Please, without any pictures, set down exactly the part of the listing below that opens with the line containing "Where should I" and closes with the line containing "Task: Open Haldamise koondleht in the sidebar".

*** STUDY MATERIAL Section Begins ***

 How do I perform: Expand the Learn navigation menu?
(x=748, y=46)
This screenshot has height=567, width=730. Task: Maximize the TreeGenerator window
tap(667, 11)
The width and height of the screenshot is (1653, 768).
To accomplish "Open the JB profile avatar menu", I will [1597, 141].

*** STUDY MATERIAL Section Ends ***
*** STUDY MATERIAL Section Begins ***

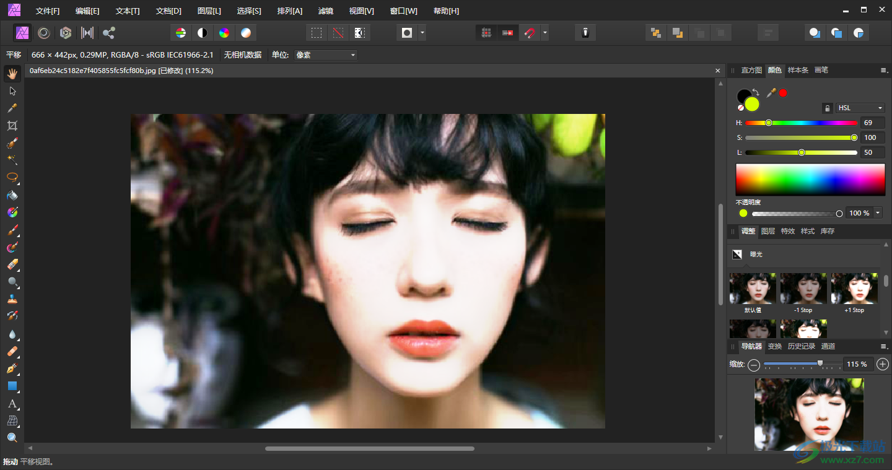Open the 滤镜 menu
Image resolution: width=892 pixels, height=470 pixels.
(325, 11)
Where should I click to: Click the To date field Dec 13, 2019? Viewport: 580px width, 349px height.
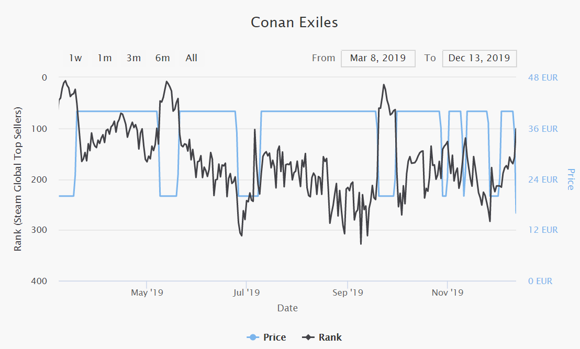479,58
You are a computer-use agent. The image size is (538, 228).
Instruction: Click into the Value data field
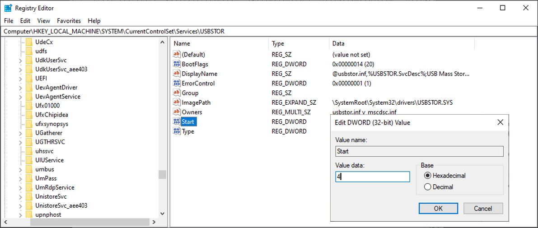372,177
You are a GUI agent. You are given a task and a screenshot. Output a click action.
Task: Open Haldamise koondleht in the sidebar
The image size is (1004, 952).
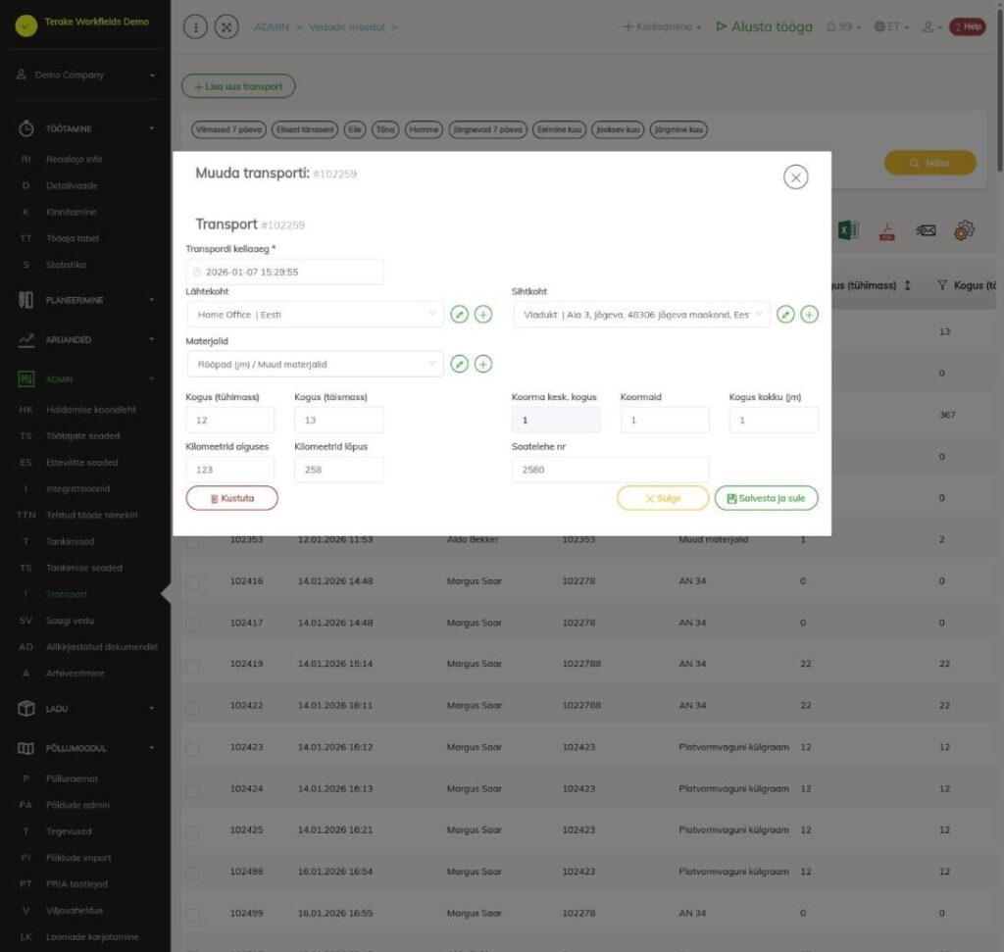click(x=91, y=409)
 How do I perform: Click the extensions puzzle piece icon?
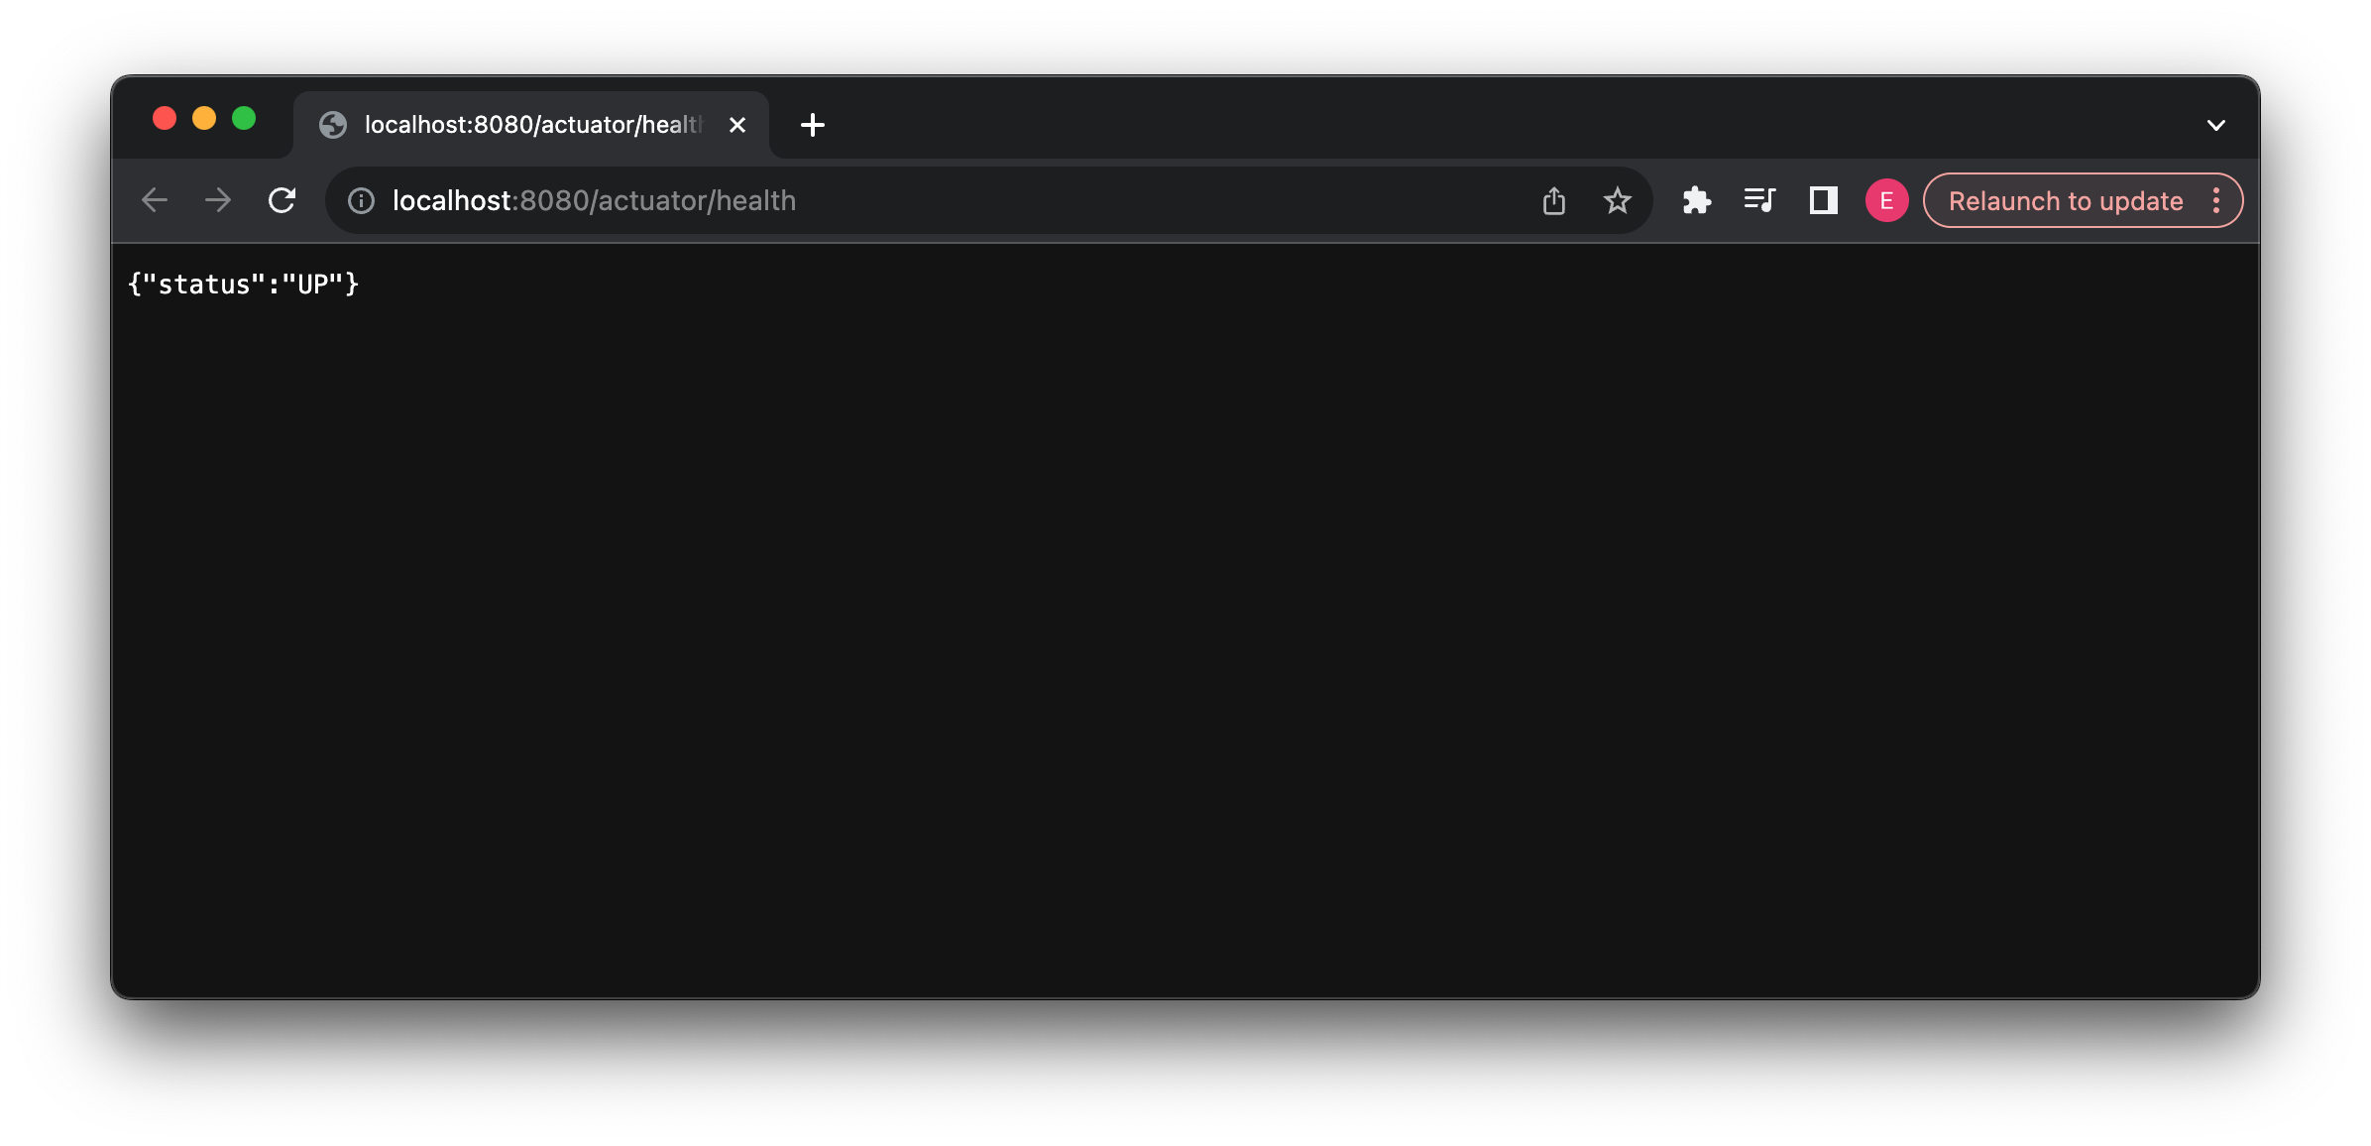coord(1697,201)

*** STUDY MATERIAL Section Ends ***
*** STUDY MATERIAL Section Begins ***

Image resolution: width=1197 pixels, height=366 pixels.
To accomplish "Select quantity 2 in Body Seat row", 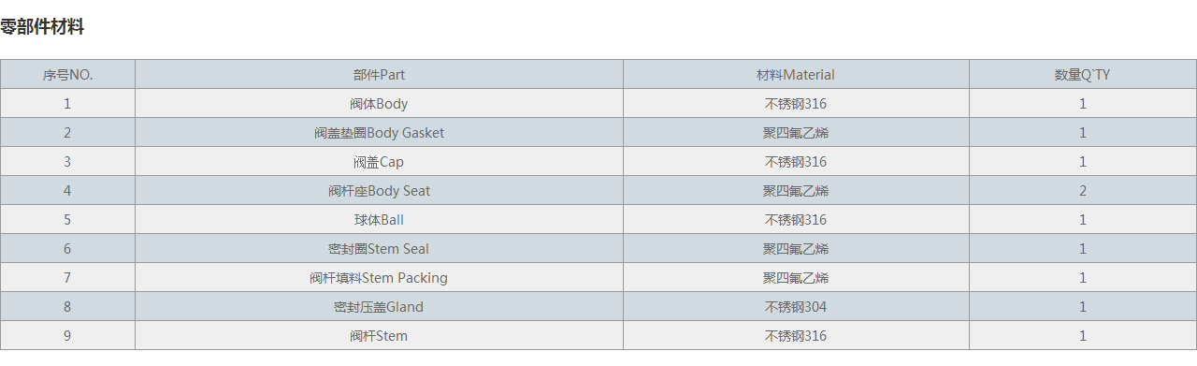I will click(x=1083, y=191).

*** STUDY MATERIAL Section Ends ***

### SOLUTION FOR THIS PROBLEM
Where should I click to: Click the To date field Dec 13, 2019? Viewport: 580px width, 349px height.
479,58
You are a computer-use agent. The image size is (538, 228).
Instruction: Click into the Value data field
372,177
You are a GUI agent. You are given a task and a screenshot. Output a click action.
Task: Open Haldamise koondleht in the sidebar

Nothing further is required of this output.